Reading text:

■ ■ ■ ■ ■ ■ ■

How to Grow
Sorrel 'French Green de Belleville' from Seed
The 1730s French heirloom culinary herb -- Hardy Perennial H7; bright green leaves with sharp acidic lemon punch that cuts through salmon, eggs and cream; cut-and-come-again harvests from a single plant for 5–10 years; REMOVE FLOWER SPIKES immediately when they appear (bolting makes leaves bitter); sow March–June at 5mm; 30cm spacing; full sun or partial shade; moisture-retentive fertile soil; water in dry spells; the first March harvest of the kitchen garden year
Sorrel 'French Green de Belleville' (Rumex acetosa) is the herb that French cuisine has used to provide its bright, acidic note for at least three centuries -- the sharp, lemony flavour that cuts through the richness of butter-poached salmon, lifts a cream sauce from pleasant to electric, and turns a simple egg dish into something considered and professional. The cultivar name "de Belleville" refers to the Belleville district of Paris, where 18th-century market gardeners first cultivated this particular form of garden sorrel for consistent leaf size, flavour quality and productive longevity. The heirloom classification from the 1730s makes it one of the oldest named vegetable cultivars in the Bishy range.
The practical case for growing sorrel is compelling and underappreciated: a single plant, established from seed in year one, provides cut-and-come-again harvests of sharp, lemony leaves for five to ten years or more without any further seed purchase or significant management beyond removing flower spikes in summer. The leaves emerge as early as March -- often the very first harvest from the kitchen garden each year -- continue through late spring and summer with adequate watering, and provide harvests until the first heavy frosts before dying back to the rootstock, resting, and re-emerging the following March.

■ ■ ■ ■ ■ ■ ■

Records supplied:
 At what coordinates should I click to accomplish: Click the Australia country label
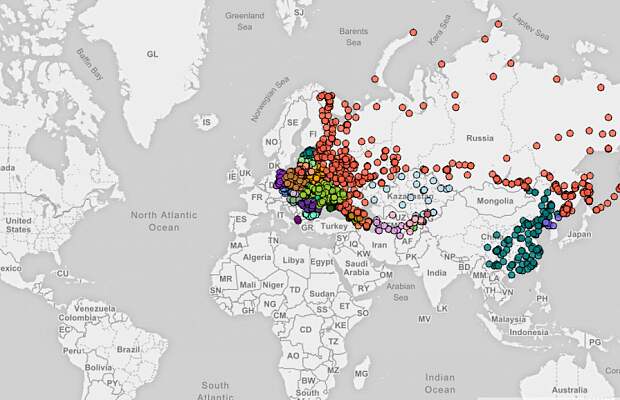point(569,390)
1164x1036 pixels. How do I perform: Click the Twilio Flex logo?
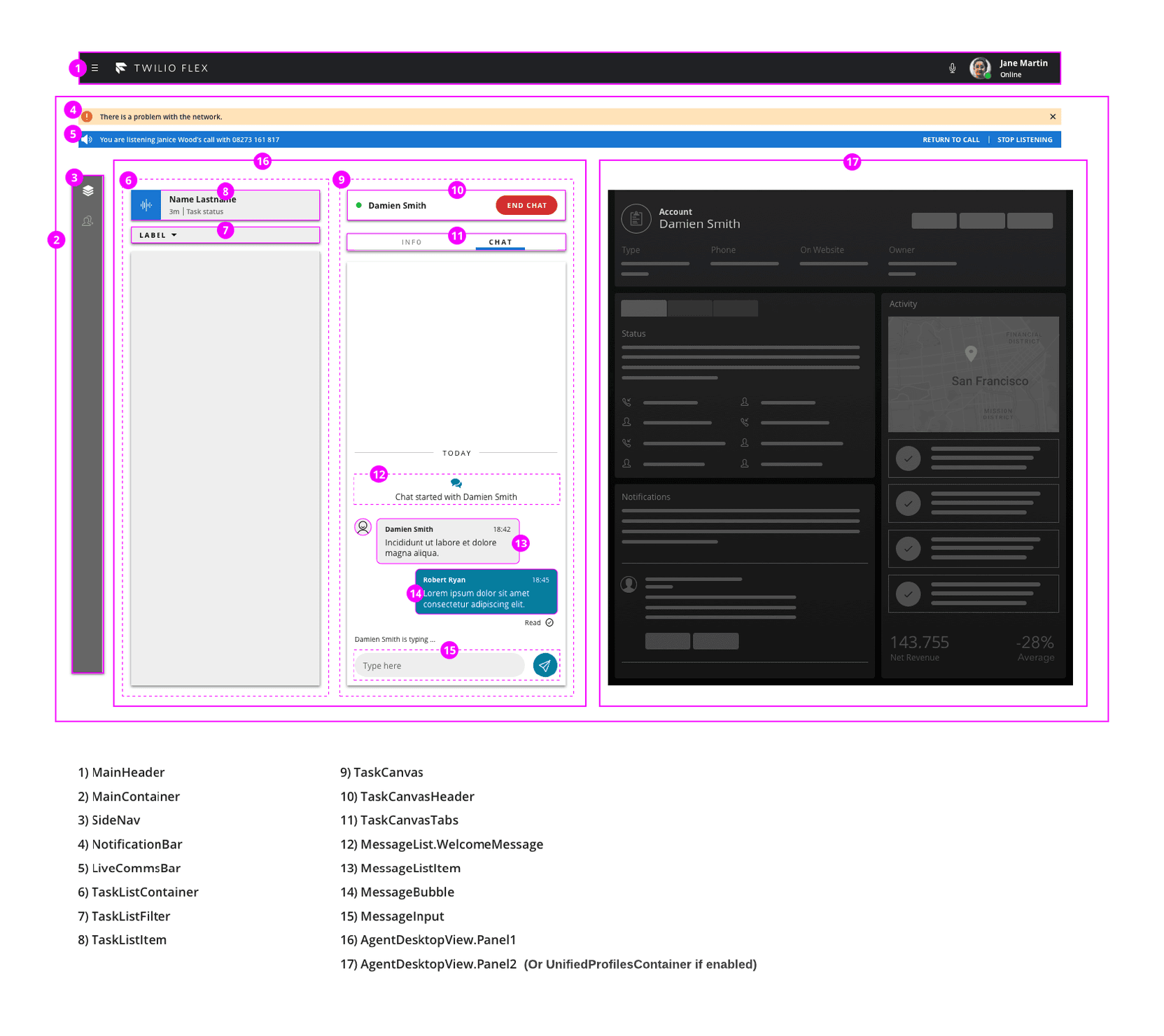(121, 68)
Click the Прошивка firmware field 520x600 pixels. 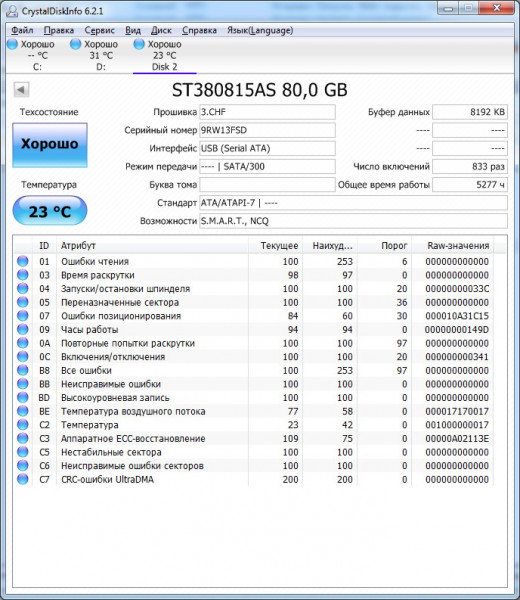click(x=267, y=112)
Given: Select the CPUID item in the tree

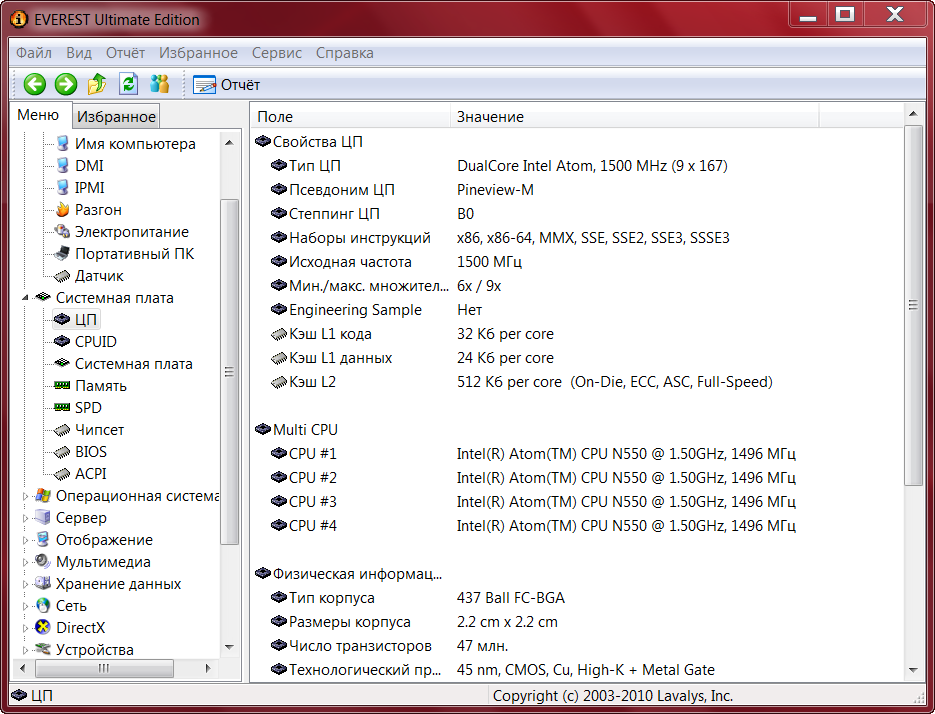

■ ■ ■ ■ ■ ■ ■

Do this: In the opening summary of the sorrel growing guide, which foods are said to have their richness cut by the leaves' sharp lemon punch?

Answer to the problem: Salmon, eggs and cream.